Abstract The row effects and column effects models for two-way contingency tables have parameters for the row and column categories pertaining to the association between the variables. For classifications having ordered categories, it is often reasonable to assume that the association parameters have a corresponding ordering. This article proposes order-restricted estimates of the association parameters in these models. The maximum likelihood solution can be determined by the solution of a simple isotonic regression of some of the model sufficient statistics. The models are primarily log-linear in form and can be expressed in terms of odds ratios for 2×2 subtables consisting of adjacent rows and adjacent columns. For the order-restricted solution, these local log-odds ratios have uniform sign. Goodness-of-fit statistics for this solution are related to corresponding statistics for collapsed tables and to statistics for testing equality of sets of the parameters. The row effects model discussed in this article has been proposed by Haberman (1974), Simon (1974), and Goodman (1979), among others. This model contains parameters for the rows in the contingency table that describe the structure of the association and can be used to describe dependence in corresponding logit models. This article deals with applications of the model in which there is a monotonic relationship between the variables, in the sense that the population values of the local log-odds ratios are uniformly nonnegative or uniformly nonpositive.

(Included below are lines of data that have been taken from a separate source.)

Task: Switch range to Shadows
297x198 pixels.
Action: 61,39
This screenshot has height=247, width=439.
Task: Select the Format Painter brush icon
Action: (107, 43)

For instance, one might expect a nonnegative relationship for the data analyzed by Haberman (1974) and by Goodman (1979) on mental health and socioeconomic status, and a nonpositive relationship for the data analyzed in Section 2 of this article on age and severity of disturbances in dreams. By using the methods described in this article, one can obtain monotone estimates of the association parameters, which imply a monotone relationship between the variables. With this approach, one obtains a simpler description of the relationship, and better estimates, when the parameter scores truly are ordered.